For $30 I got to sit and hear the doctor tell me what I already knew. I don't ovulate. My cycles are irregular. I am not insulin resistant. I'm young. Not overweight. There is no cure or cause for PCOS. They don't know why I have it exactly other than my hormones are out of whack and my ovaries don't work like they should-- but again, they dont know why.
But here is something I thought she would tell me, but didnt. I thought she would start me on Metformin. She wouldn't. Metfomin is a drug that's used in diabetes care but is also used for women who have PCOS and are insulin resistant as well as non-insulin resistant. There have been improved fertility and regulation of normal cycles on Metformin. This doctor did not think I needed it however, even thought my personal care physician assured me the endo would probably start me on it.
I was looking forward to this appointment mostly because, if Metformin has been shown to possibly improve fertility and regulate cycles in some I'd love to give it a shot. And if I can get it from the Endo, which is within my normal health care coverage that's awesome...med's would only me $10/$30 a prescription. But, she wouldn't prescribe it. She just recommended eating a low-glycemic or diabetic diet and regular exercise...which I am already doing.
So now, it was recommended by my Endo and my OB/GYN to go one more cycle and if I don't ovualte or it is again irregular, I will then need to be referred to a Reproductive Endocrinologist at a fertility clinic. There I can be started on med's for infertility and go from there. The only problem is..its $75 per appointment (not $30 like my regular insurance coverage) and incurance only covers half of all "procedures". I dont know if that means meds and actual procedures or just procedures like IUI & IVF...I have no idea what the med's I would need will cost and I won't know until we have an appointment.

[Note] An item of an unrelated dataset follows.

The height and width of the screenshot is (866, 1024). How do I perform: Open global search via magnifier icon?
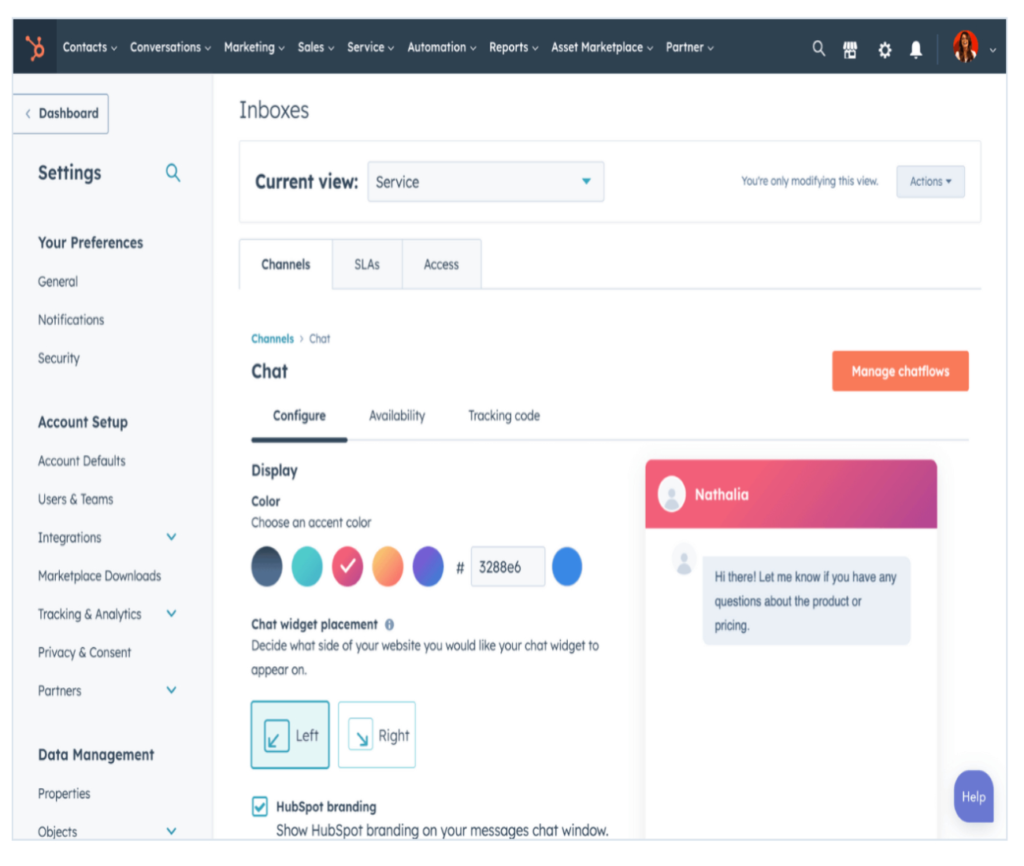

So here is hoping May is our month...that I by some miracle ovulate...if not..it's on to the RE. I was so upset after my apointment today...I felt like I was robbed of $30 dollars out of my bank account and 30 minutes of my day. I got absolutely nothing out of it. Or so I thought..though my doctor wouldn't or couldn't do anything for me..and I cried most of the way home..as I cried I made a point to listen to worship music.
In those small moments we feel even the tiniest bit of discouragement or defeat..we have to remember: God is still God. He is still on the throne in Heaven, He is still in control and He is for us. I decided that in those moments, when I feel down and don't feel like talking or even praying just yet...I will at least worship. I have a select playlist of song's on two cd's (I titled each CD "Faith Song's" and I listen and make myself sing a long and declare all that God is and what I should do..Today was "This is our God"-Hillsong
"And I will fall at your feet/I will fall at your feet/And I will worship you here../Your Presence in me/Jesus light the way/By the power of your Word/I am restored/I am redeemed/Let your spirit make me new..."
"And I will worship you here"..for me this line doesn't mean "here" is in here in this room/place--for me it means "here" as in...where I am in my spirit, in the heart I have at that moment and in my emotions or thoughts..I may not always be in the mood or feel like praying, or worshipping the Lord..so I have to choose and say I will worship you here. Right where I am. No matter what. I will worship you here my God.
SO, on we go. We'll give it another month of trying on our own. Chris is right..it's just now what God has for us (being with the endocrinologist)..He is in control. His will be done. We will still have joy and peace in the meantime :)
-K
I was just reading your story and your history is just like mine. I started TTC in Oct. 2010 and never had a regular cycle. Diagnosed with PCOS but not overweight or insulin-resistant. Praying for you!